Love Me
by Gemma Weekes
Love Me is the startling debut novel by poet and singer Gemma Weekes. Written in similes that drip with cultural relevance, rhythmical intelligence and poetical sibilance, she weaves textures into a simple tale where a punk rock girl falls in love with a hip-hop guy and obsesses over the perfect memory of a summer they once spent together. Now they're grown, except she never outgrew him and he's trying to make his way, while she is unsure and directionless, abandoned physically by her mother and emotionally by her father so she holds on to him as the one perfect memory of her life. He is Zed and she is Eden. When Zed comes over from New York to be a rapper, she follows him around wracked by jealousy and consumed with envy for anyone who warrants his attention more than her. After a crisis point where she takes her obsession too far, she decamps to New York and her mystical absent aunt's family of strays who welcome her in and teach her to love herself. Empowered and ready to take on the world, hers is shook once more by the reappearance of Zed in her life and her burgeoning yet difficult relationship with privileged revolutionary rock musician Spanish. As they head for a cataclysmic conclusion, her mediations on love and what she thought was a traditional infatuation becomes a deeper manifestation of her soul.

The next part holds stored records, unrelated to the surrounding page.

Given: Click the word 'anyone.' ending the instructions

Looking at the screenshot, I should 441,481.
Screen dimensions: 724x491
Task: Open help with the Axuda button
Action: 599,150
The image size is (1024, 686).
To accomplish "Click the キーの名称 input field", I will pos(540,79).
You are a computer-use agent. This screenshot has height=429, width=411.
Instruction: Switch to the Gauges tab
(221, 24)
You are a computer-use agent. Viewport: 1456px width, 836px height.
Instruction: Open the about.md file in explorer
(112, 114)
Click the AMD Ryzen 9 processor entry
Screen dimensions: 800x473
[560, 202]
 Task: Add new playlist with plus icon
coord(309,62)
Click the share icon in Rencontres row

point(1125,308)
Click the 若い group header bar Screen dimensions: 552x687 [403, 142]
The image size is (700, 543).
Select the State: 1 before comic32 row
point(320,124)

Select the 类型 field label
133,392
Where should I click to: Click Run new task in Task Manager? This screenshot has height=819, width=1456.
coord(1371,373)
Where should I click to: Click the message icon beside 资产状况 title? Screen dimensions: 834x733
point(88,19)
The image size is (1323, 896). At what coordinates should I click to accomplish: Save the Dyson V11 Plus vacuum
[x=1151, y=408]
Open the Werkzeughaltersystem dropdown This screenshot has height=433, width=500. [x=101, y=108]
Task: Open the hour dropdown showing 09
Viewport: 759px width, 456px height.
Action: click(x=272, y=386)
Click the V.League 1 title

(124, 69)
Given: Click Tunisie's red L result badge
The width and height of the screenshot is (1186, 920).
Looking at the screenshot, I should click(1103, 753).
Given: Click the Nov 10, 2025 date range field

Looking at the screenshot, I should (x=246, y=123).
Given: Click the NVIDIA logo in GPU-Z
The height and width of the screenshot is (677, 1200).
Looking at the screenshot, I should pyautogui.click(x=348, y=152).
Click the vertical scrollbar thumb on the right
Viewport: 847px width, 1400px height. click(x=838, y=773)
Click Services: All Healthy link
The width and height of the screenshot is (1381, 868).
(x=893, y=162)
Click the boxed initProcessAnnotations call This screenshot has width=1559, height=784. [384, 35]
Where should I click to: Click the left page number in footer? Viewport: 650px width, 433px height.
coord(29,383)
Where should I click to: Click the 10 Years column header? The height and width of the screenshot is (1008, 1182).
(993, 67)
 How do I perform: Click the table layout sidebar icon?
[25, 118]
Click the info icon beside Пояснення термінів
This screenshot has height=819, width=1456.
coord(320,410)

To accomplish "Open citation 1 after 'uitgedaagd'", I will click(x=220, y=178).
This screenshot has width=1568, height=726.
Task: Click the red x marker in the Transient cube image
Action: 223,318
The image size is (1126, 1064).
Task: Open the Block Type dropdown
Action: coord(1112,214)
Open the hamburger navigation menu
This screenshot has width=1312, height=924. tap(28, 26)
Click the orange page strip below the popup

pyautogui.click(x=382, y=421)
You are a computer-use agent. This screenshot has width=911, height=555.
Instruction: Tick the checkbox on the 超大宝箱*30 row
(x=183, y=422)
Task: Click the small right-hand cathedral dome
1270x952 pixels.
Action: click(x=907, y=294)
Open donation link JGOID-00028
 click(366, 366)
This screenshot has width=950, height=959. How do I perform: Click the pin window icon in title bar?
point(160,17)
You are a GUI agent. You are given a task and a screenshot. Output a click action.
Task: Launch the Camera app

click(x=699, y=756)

Weekes' command of beautiful similes and achingly poignant metaphors for the path of love crashing and burning make this a strong self-assured piece of work, full of bravado like hip-hop, full of energy like punk rock. It's a beautifully written debut novel and one that makes hip-hop and the communities of Hackney and New York accessible, yet in that London flex with the slang, and the inflections that give it a home-grown feeling.